In response, the Obama administration is preparing to issue a signing statement challenging that restriction.
Obama administration officials say they plan to reject Congressional efforts to limit the president's options on Guantanamo, setting the stage for a confrontation between the president and the new Congress on an issue that has been politically divisive since Inauguration Day.
The Guantanamo provisions, which include limits on where and how prisoners can be tried, were attached to a spending bill for military pay and benefits approved by Congress late last year. Some Administration officials are recommending that President Obama sign the spending bill and then issue a “signing statement” challenging at least some of the Guantanamo provisions as intrusions on his constitutional authority. Others have recommended that he express opposition to the Guantanamo sections without addressing their constitutionality.

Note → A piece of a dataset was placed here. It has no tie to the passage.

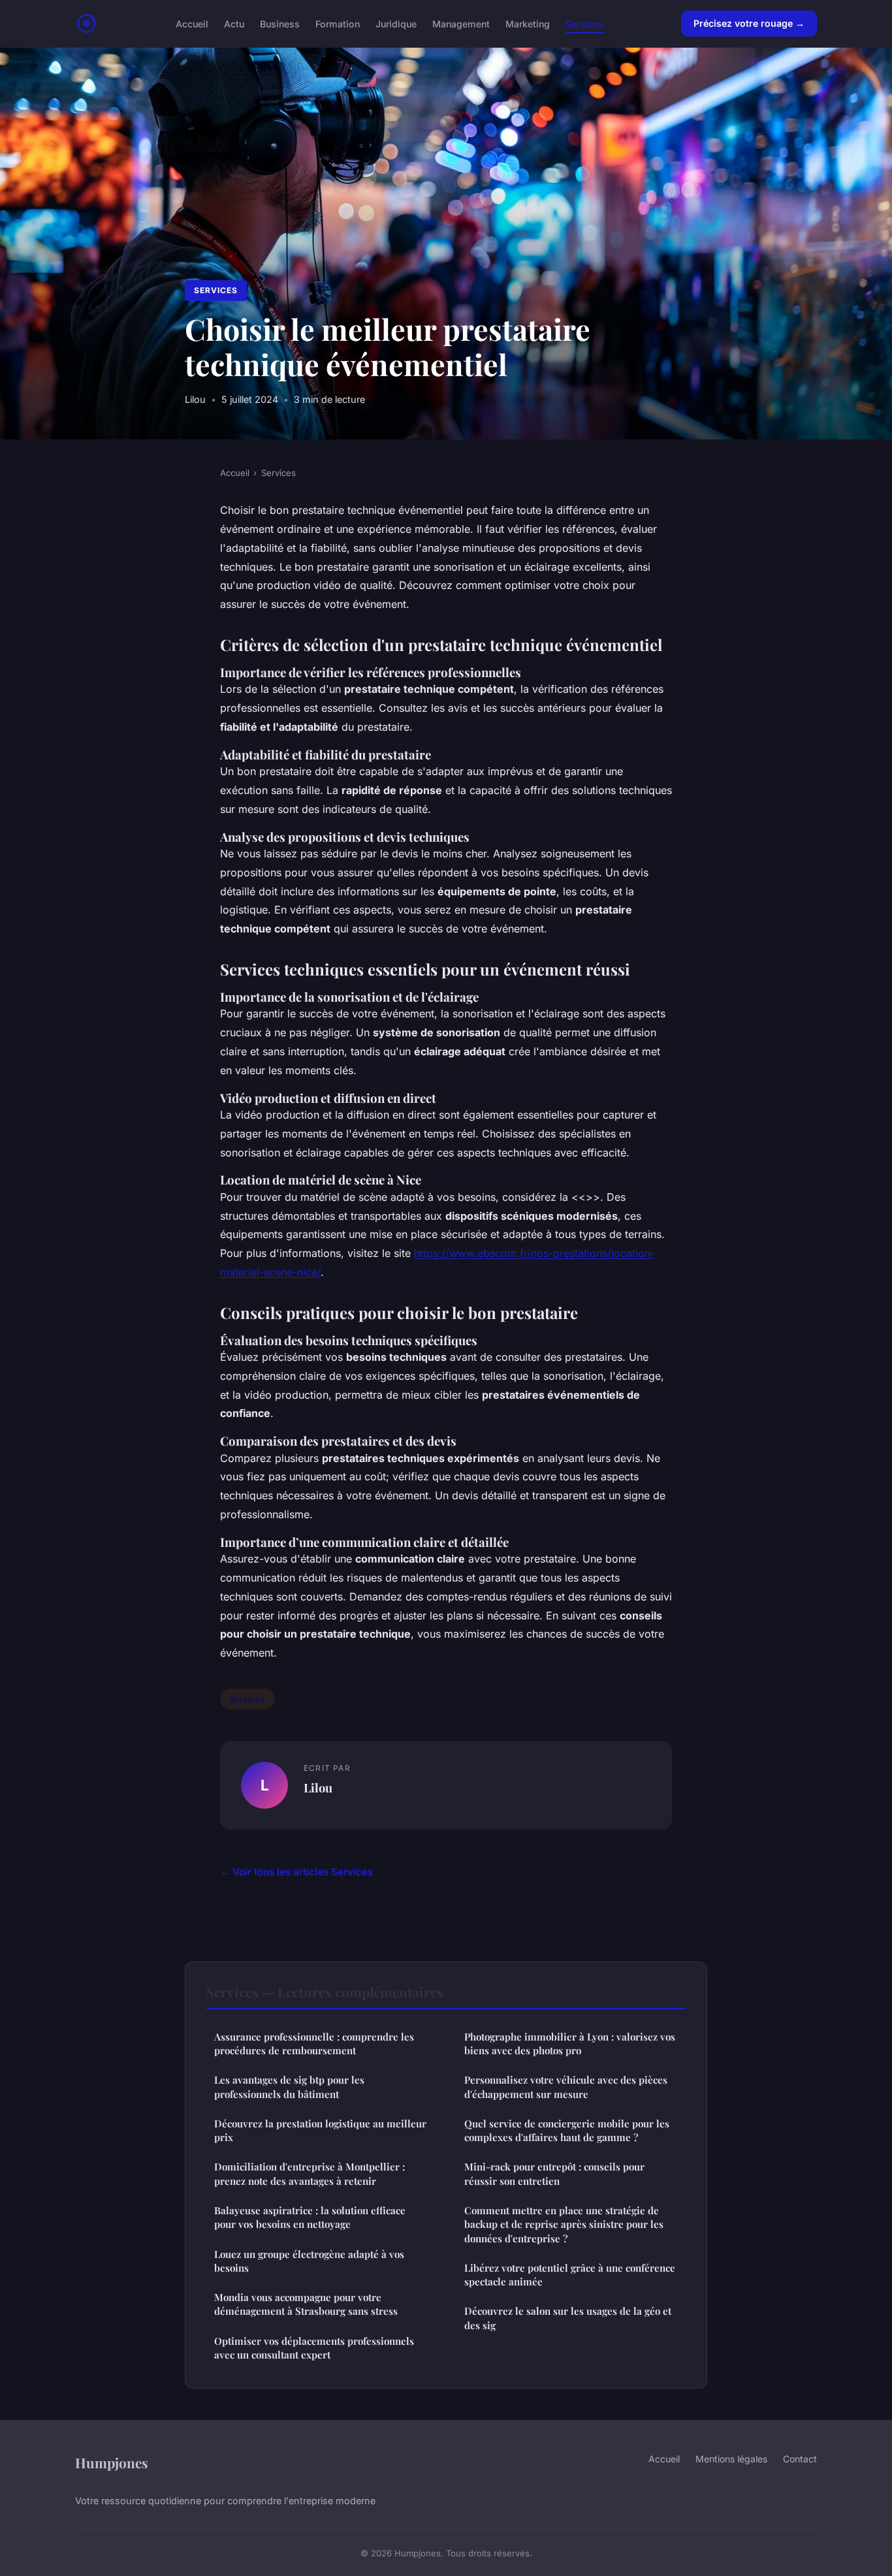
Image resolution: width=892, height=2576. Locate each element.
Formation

The statement, officials said, would likely be released along with a new executive order that outlined review procedures for some -- but not all -- of the 174 Guantanamo prisoners still held without charge or trial....
Officials said the White House is still weighing how to calibrate the signing statement. A statement rejecting all of the bill's Guantanamo provisions would almost certainly be viewed as provocative by Congressional Republicans and some Democrats. But administration officials view the provisions as clear encroachments on the president's right to prosecutorial discretion and some are pushing for their blanket repudiation.
The reliance on detention orders and a signing statement -- tools used repeatedly by former President Bush, who built Guantanamo nearly a decade ago -- is seen by Obama's advisers as among the few options left for an administration that has watched the steady erosion of its first White House pledge nearly two years ago: to close the prison.
"There is obviously an irony here," said one Obama administration official, "but if we resort to this, it is to close Guantanamo, not keep it open."
The White House has, until now, balked at confrontation even as it watched its policy options dwindle. Not one administration official who spoke about the internal deliberations could say for sure whether the White House, in moving to protect the right to prosecute detainees in federal court, would in fact use it.
"All presidents want to preserve maneuverability and authority, that is natural," said Elisa Massimino, president of the civil rights organization Human Rights First. "But President Obama has had the authority to move prisoners to the United States, he's done the background work to identify people to bring to justice and he's squandered the opportunities to exercise that authority. It is striking to now see a fiercer desire to preserve authority than to use it," she said.
Hope for any kind of actual justice for these detainees, not to mention some restoration of the U.S. as a nation of laws, is fading. The assertion of executive authority on Guantanamo with a signing statement would be a start, but it isn't enough. That authority has to be used in the interests of justice and the rule of law for it to be meaningful.